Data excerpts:

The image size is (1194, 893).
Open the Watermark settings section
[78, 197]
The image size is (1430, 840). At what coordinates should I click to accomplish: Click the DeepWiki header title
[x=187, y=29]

## Work to complete
For this exercise, copy word for word the line that contains "The image size is (1430, 840)." and every line after it, ending with the last line of the entries above.

## Your solution
The image size is (1430, 840). At what coordinates should I click to accomplish: Click the DeepWiki header title
[x=187, y=29]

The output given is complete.